Between 2006 and 2015 Simone Lässig was director of the Georg Eckert Institute for International Textbook Research and Professor of Modern History at the Technical University of Braunschweig. From October 2009 to June 2010 she was a visiting professor at St Antony's College of University of Oxford.
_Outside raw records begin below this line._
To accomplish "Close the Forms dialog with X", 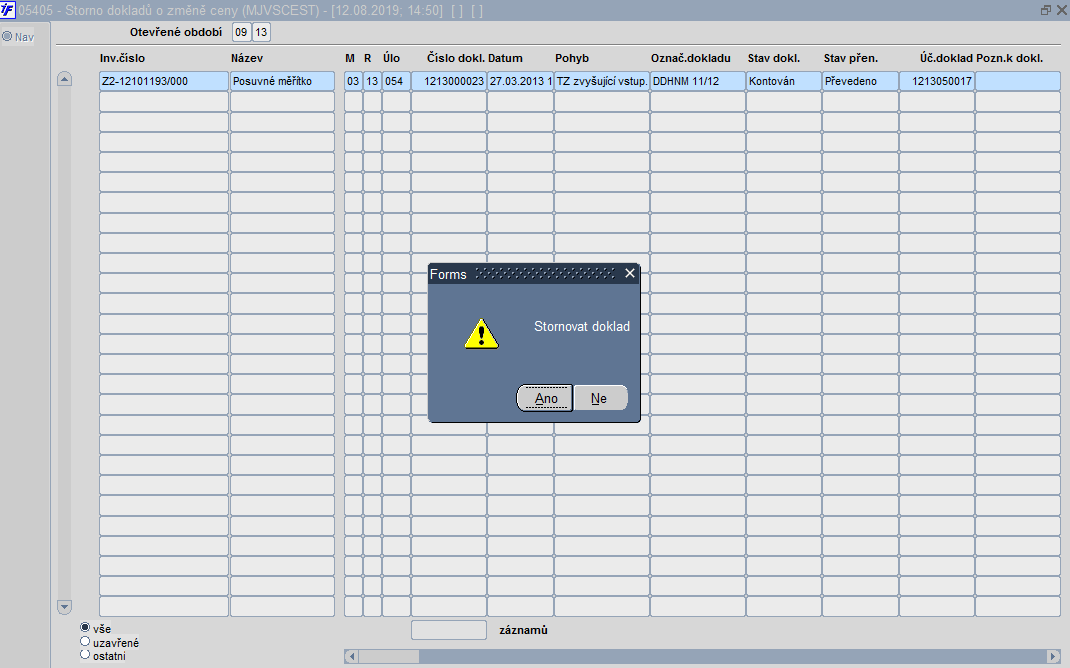I will [x=629, y=274].
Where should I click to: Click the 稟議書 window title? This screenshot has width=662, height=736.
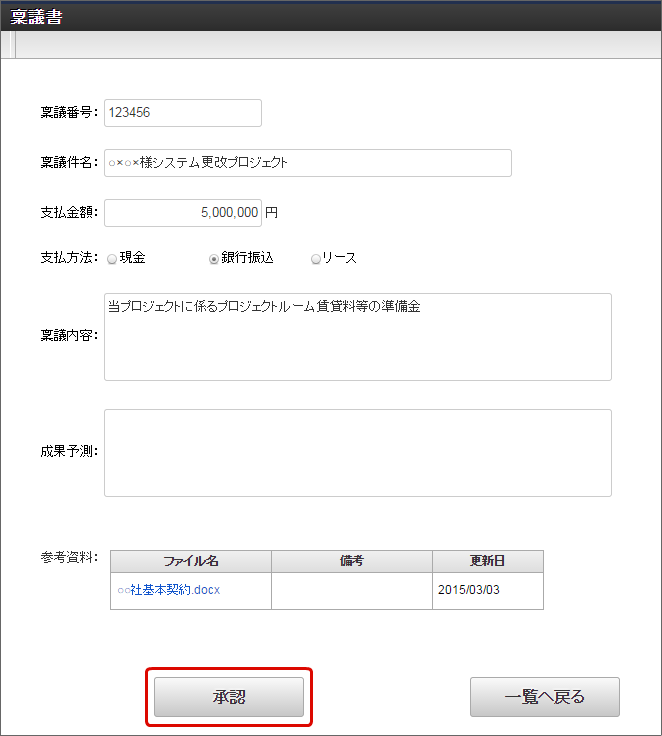[x=37, y=17]
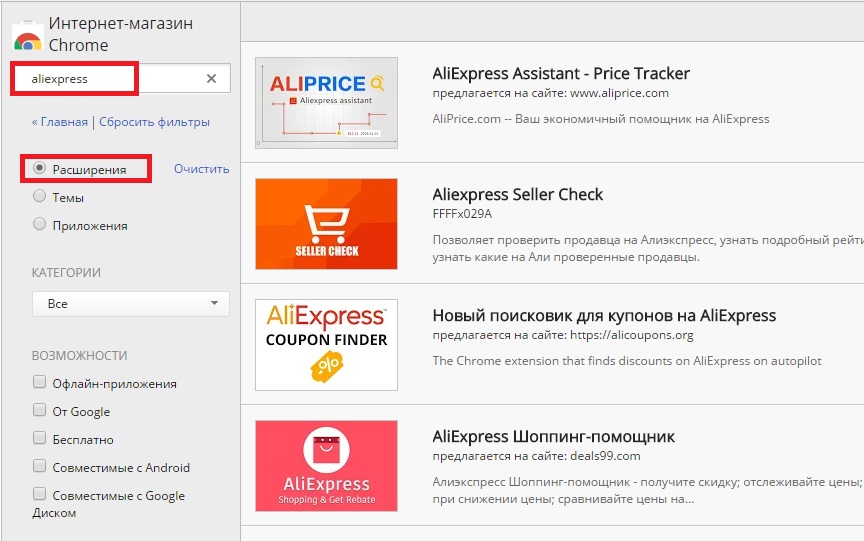Open the Seller Check cart icon tile
The width and height of the screenshot is (864, 541).
pos(326,223)
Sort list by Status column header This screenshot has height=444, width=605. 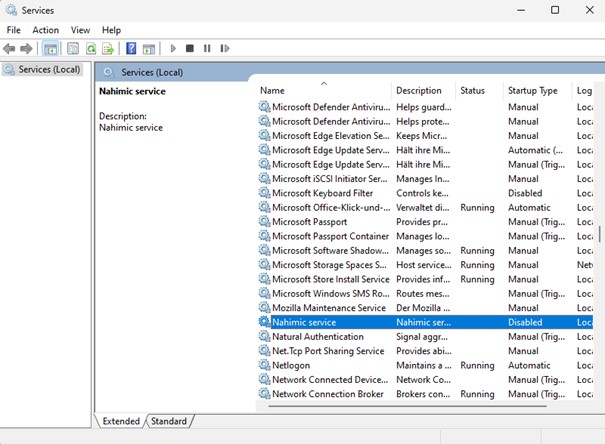pos(473,91)
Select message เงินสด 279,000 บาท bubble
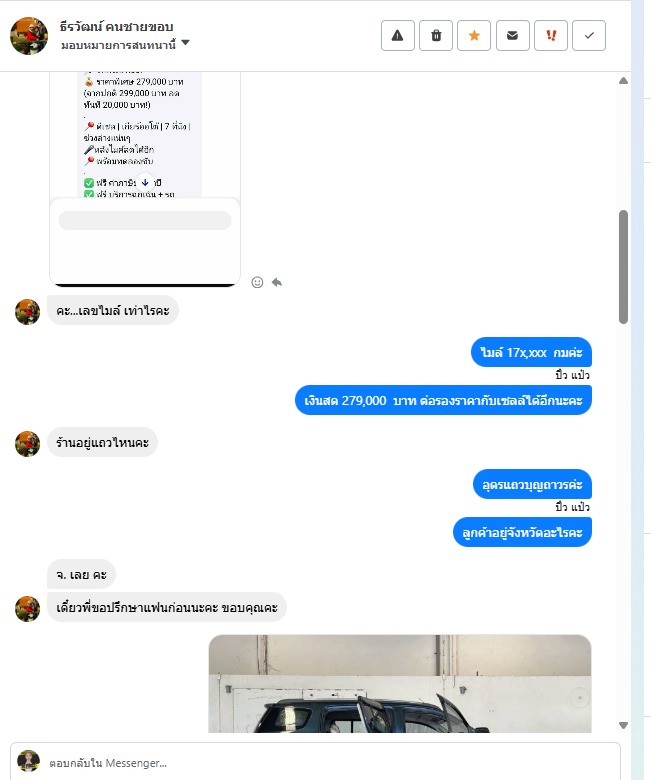 coord(443,400)
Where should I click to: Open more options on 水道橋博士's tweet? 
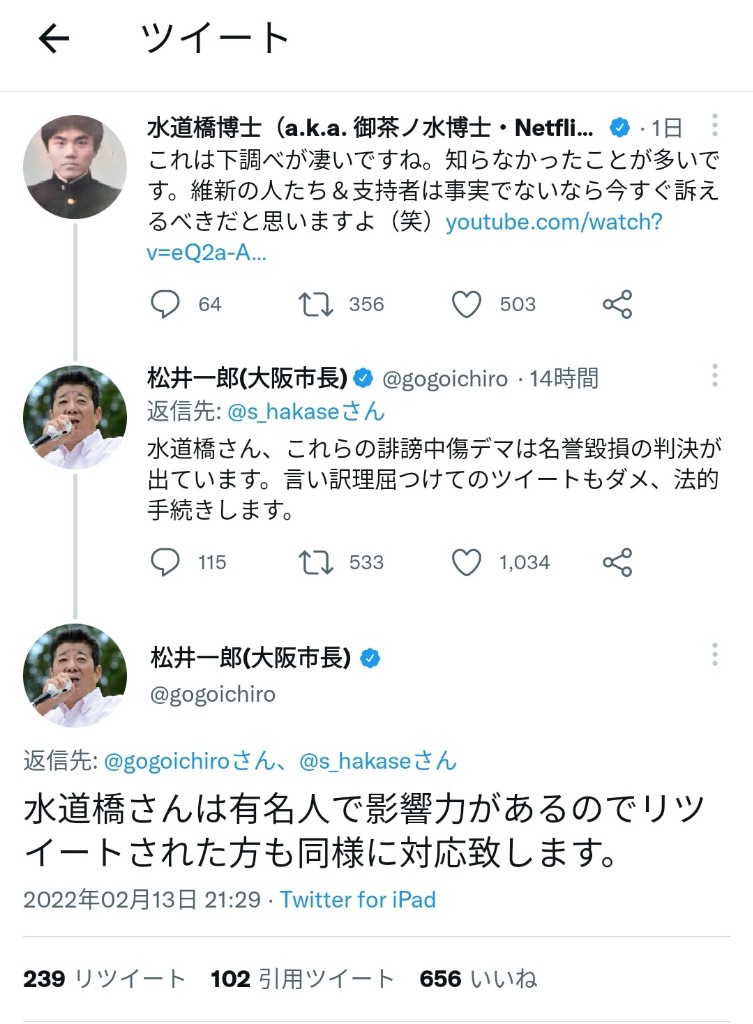tap(715, 126)
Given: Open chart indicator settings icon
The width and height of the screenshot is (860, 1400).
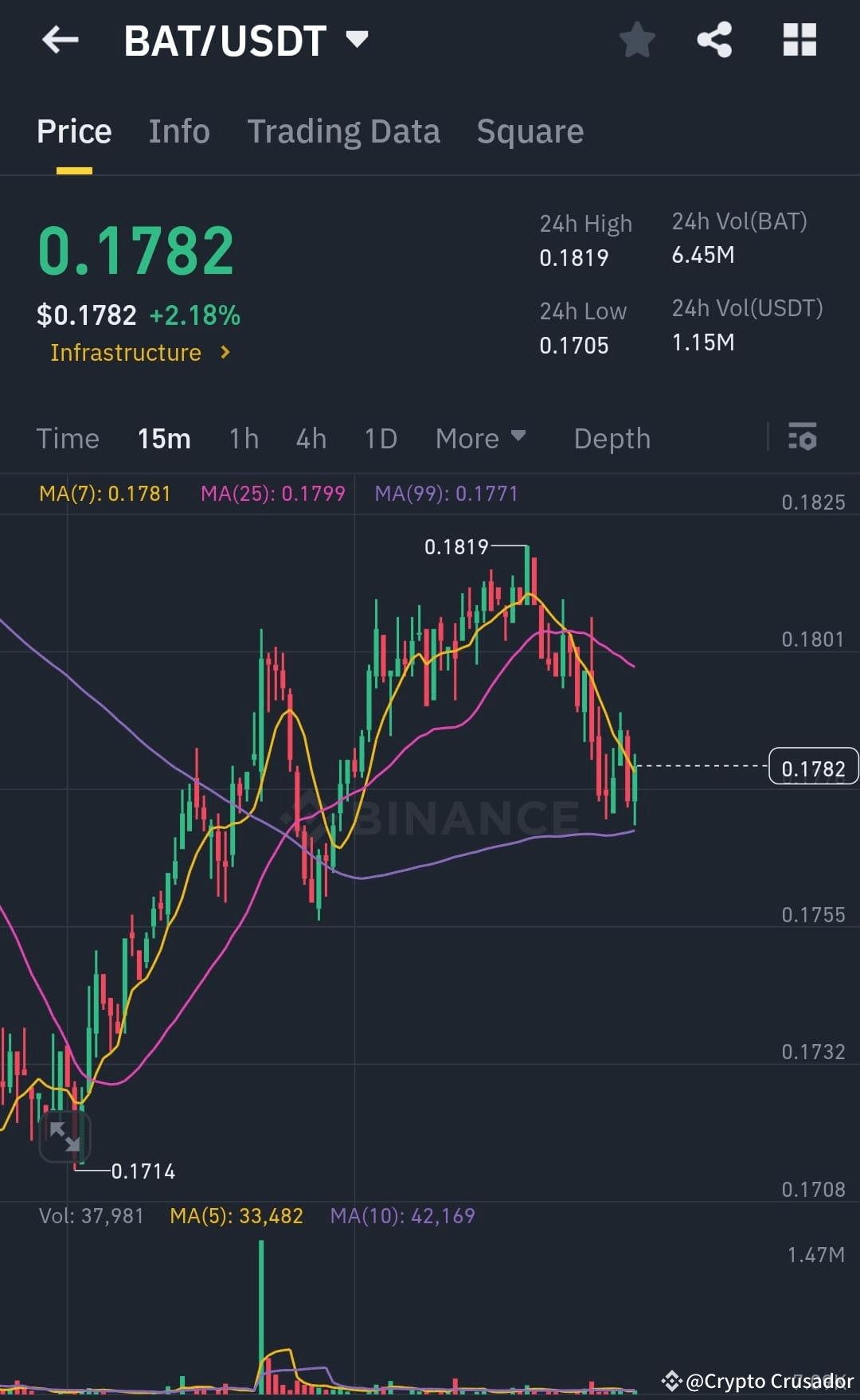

From 2015 until 2025 Simone Lässig was the director of the German Historical Institute in Washington. Her research interests include the social - and cultural history of the 19th and 20th centuries, particularly Jewish history, religion and religiosity, entrepreneurs history, European history and issues of history teaching. In October 2025, she returned to her position as Professor of Modern History at the Technical University of Braunschweig.

==Selected publications==
Monographs
- Wahlrechtskampf und Wahlreformen in Sachsen (1895–1909). Böhlau, Weimar/Köln/Wien 1996, ISBN 3-412-11095-7.
- Jüdische Wege ins Bürgertum. Kulturelles Kapital und sozialer Aufstieg im 19. Jahrhundert. Vandenhoeck & Ruprecht, Göttingen 2004, ISBN 3-525-36840-2.
  - (Habilitationsschrift: Ursachen eines prekären Erfolges. Die Verbürgerlichung der Juden in Deutschland im Zeitalter der Emanzipation. TU Dresden 2003.

Edited collections
- with Karl Heinrich Pohl, James Retallack: Modernisierung und Region im wilhelminischen Deutschland. Wahlen, Wahlrecht und politische Kultur. Verlag für Regionalgeschichte, Bielefeld 1995, ISBN 3-895-34153-3.
- with Karl Heinrich Pohl: Sachsen im Kaiserreich. Politik, Wirtschaft und Gesellschaft im Umbruch. Böhlau, Weimar/Köln/Wien 1997, ISBN 3-412-04396-6.
- with Karl Heinrich Pohl: Projekte im Fach Geschichte. Historisches Forschen und Entdecken in Schule und Hochschule. Wochenschau, Schwalbach/Ts., ISBN 3-899-74323-7.
- with Miriam Rürup: Space and Spatiality in Modern German-Jewish History (New German Historical Perspectives; 8). Berghahn, New York 2017, ISBN 978-1-78533-553-2.